(Beginning of Data supplied)

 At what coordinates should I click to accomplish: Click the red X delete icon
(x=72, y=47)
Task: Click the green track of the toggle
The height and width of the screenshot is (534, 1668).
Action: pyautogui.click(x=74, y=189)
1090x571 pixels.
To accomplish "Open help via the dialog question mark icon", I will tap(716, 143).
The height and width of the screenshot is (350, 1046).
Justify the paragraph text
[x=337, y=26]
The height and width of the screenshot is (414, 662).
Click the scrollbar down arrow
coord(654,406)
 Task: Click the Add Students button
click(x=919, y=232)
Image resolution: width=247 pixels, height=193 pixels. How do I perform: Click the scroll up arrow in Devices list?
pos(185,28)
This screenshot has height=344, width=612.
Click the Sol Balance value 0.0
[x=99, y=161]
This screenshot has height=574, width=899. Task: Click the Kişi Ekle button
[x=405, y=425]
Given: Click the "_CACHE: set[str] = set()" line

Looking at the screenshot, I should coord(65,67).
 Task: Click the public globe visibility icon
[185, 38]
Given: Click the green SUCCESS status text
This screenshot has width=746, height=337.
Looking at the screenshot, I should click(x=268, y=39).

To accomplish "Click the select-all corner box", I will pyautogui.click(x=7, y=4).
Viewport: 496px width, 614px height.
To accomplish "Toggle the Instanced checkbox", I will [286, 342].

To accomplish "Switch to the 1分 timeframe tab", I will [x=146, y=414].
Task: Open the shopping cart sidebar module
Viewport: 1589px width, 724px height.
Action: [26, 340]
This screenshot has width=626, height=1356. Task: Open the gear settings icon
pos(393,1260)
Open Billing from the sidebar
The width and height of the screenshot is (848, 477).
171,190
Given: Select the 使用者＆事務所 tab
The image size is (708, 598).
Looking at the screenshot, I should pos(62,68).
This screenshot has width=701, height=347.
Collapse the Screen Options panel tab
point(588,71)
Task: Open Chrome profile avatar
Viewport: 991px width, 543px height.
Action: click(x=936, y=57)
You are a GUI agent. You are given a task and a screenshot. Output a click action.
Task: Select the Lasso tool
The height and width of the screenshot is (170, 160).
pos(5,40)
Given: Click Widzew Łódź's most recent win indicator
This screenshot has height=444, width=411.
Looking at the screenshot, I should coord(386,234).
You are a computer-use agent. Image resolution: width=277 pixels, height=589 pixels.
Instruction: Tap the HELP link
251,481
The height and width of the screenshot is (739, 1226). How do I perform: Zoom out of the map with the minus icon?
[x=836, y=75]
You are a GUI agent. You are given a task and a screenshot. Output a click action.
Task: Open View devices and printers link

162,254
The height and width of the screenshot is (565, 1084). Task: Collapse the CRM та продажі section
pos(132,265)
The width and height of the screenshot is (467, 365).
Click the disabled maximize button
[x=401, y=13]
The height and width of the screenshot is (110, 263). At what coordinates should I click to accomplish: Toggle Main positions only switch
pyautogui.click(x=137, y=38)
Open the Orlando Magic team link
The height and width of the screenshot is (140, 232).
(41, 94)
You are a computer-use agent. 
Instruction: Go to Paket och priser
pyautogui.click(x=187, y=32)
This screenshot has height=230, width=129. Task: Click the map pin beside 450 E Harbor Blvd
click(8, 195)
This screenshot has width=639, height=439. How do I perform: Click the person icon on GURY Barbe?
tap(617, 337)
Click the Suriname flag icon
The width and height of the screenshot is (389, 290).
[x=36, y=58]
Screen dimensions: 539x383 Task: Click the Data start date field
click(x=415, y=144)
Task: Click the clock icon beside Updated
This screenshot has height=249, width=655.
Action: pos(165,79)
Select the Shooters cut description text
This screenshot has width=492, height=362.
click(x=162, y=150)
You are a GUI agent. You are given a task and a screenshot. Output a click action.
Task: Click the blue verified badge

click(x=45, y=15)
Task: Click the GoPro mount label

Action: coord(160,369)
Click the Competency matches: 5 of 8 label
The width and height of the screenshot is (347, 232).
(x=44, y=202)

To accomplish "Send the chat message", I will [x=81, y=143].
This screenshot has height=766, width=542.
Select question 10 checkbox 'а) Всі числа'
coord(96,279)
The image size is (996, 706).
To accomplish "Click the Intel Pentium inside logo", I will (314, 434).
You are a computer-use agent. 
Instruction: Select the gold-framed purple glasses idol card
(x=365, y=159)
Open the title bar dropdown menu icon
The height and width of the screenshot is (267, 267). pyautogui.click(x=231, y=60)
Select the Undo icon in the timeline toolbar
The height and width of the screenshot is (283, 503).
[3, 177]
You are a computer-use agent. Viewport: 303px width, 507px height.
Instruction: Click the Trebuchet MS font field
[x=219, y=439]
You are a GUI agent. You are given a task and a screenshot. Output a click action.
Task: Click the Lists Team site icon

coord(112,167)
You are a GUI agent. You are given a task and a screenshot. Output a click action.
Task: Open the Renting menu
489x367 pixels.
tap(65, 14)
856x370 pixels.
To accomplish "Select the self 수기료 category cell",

(End of Data supplied)

§ **Directions for this task**
Each record must be output word for word.

§ **Finished task**
 At what coordinates should I click to accomplish: Click the red X delete icon
(x=72, y=47)
Task: Click the green track of the toggle
The height and width of the screenshot is (534, 1668).
Action: pyautogui.click(x=74, y=189)
1090x571 pixels.
To accomplish "Open help via the dialog question mark icon", I will tap(716, 143).
The height and width of the screenshot is (350, 1046).
Justify the paragraph text
[x=337, y=26]
The height and width of the screenshot is (414, 662).
Click the scrollbar down arrow
coord(654,406)
 Task: Click the Add Students button
click(x=919, y=232)
Image resolution: width=247 pixels, height=193 pixels. How do I perform: Click the scroll up arrow in Devices list?
pos(185,28)
This screenshot has height=344, width=612.
Click the Sol Balance value 0.0
[x=99, y=161]
This screenshot has height=574, width=899. Task: Click the Kişi Ekle button
[x=405, y=425]
Given: Click the "_CACHE: set[str] = set()" line

Looking at the screenshot, I should coord(65,67).
 Task: Click the public globe visibility icon
[185, 38]
Given: Click the green SUCCESS status text
This screenshot has width=746, height=337.
Looking at the screenshot, I should click(x=268, y=39).

To accomplish "Click the select-all corner box", I will pyautogui.click(x=7, y=4).
Viewport: 496px width, 614px height.
To accomplish "Toggle the Instanced checkbox", I will [286, 342].

To accomplish "Switch to the 1分 timeframe tab", I will [x=146, y=414].
Task: Open the shopping cart sidebar module
Viewport: 1589px width, 724px height.
Action: [26, 340]
This screenshot has width=626, height=1356. Task: Open the gear settings icon
pos(393,1260)
Open Billing from the sidebar
The width and height of the screenshot is (848, 477).
171,190
Given: Select the 使用者＆事務所 tab
The image size is (708, 598).
Looking at the screenshot, I should pos(62,68).
This screenshot has width=701, height=347.
Collapse the Screen Options panel tab
point(588,71)
Task: Open Chrome profile avatar
Viewport: 991px width, 543px height.
Action: click(x=936, y=57)
You are a GUI agent. You are given a task and a screenshot. Output a click action.
Task: Select the Lasso tool
The height and width of the screenshot is (170, 160).
pos(5,40)
Given: Click Widzew Łódź's most recent win indicator
This screenshot has height=444, width=411.
Looking at the screenshot, I should coord(386,234).
You are a computer-use agent. Image resolution: width=277 pixels, height=589 pixels.
Instruction: Tap the HELP link
251,481
The height and width of the screenshot is (739, 1226). How do I perform: Zoom out of the map with the minus icon?
[x=836, y=75]
You are a GUI agent. You are given a task and a screenshot. Output a click action.
Task: Open View devices and printers link

162,254
The height and width of the screenshot is (565, 1084). Task: Collapse the CRM та продажі section
pos(132,265)
The width and height of the screenshot is (467, 365).
Click the disabled maximize button
[x=401, y=13]
The height and width of the screenshot is (110, 263). At what coordinates should I click to accomplish: Toggle Main positions only switch
pyautogui.click(x=137, y=38)
Open the Orlando Magic team link
The height and width of the screenshot is (140, 232).
(41, 94)
You are a computer-use agent. 
Instruction: Go to Paket och priser
pyautogui.click(x=187, y=32)
This screenshot has height=230, width=129. Task: Click the map pin beside 450 E Harbor Blvd
click(8, 195)
This screenshot has width=639, height=439. How do I perform: Click the person icon on GURY Barbe?
tap(617, 337)
Click the Suriname flag icon
The width and height of the screenshot is (389, 290).
[x=36, y=58]
Screen dimensions: 539x383 Task: Click the Data start date field
click(x=415, y=144)
Task: Click the clock icon beside Updated
This screenshot has height=249, width=655.
Action: pos(165,79)
Select the Shooters cut description text
This screenshot has width=492, height=362.
click(x=162, y=150)
You are a GUI agent. You are given a task and a screenshot. Output a click action.
Task: Click the blue verified badge

click(x=45, y=15)
Task: Click the GoPro mount label

Action: coord(160,369)
Click the Competency matches: 5 of 8 label
The width and height of the screenshot is (347, 232).
(x=44, y=202)

To accomplish "Send the chat message", I will [x=81, y=143].
This screenshot has height=766, width=542.
Select question 10 checkbox 'а) Всі числа'
coord(96,279)
The image size is (996, 706).
To accomplish "Click the Intel Pentium inside logo", I will (314, 434).
You are a computer-use agent. 
Instruction: Select the gold-framed purple glasses idol card
(x=365, y=159)
Open the title bar dropdown menu icon
The height and width of the screenshot is (267, 267). pyautogui.click(x=231, y=60)
Select the Undo icon in the timeline toolbar
The height and width of the screenshot is (283, 503).
[3, 177]
You are a computer-use agent. Viewport: 303px width, 507px height.
Instruction: Click the Trebuchet MS font field
[x=219, y=439]
You are a GUI agent. You are given a task and a screenshot. Output a click action.
Task: Click the Lists Team site icon

coord(112,167)
You are a GUI agent. You are given a task and a screenshot. Output a click action.
Task: Open the Renting menu
489x367 pixels.
tap(65, 14)
856x370 pixels.
To accomplish "Select the self 수기료 category cell",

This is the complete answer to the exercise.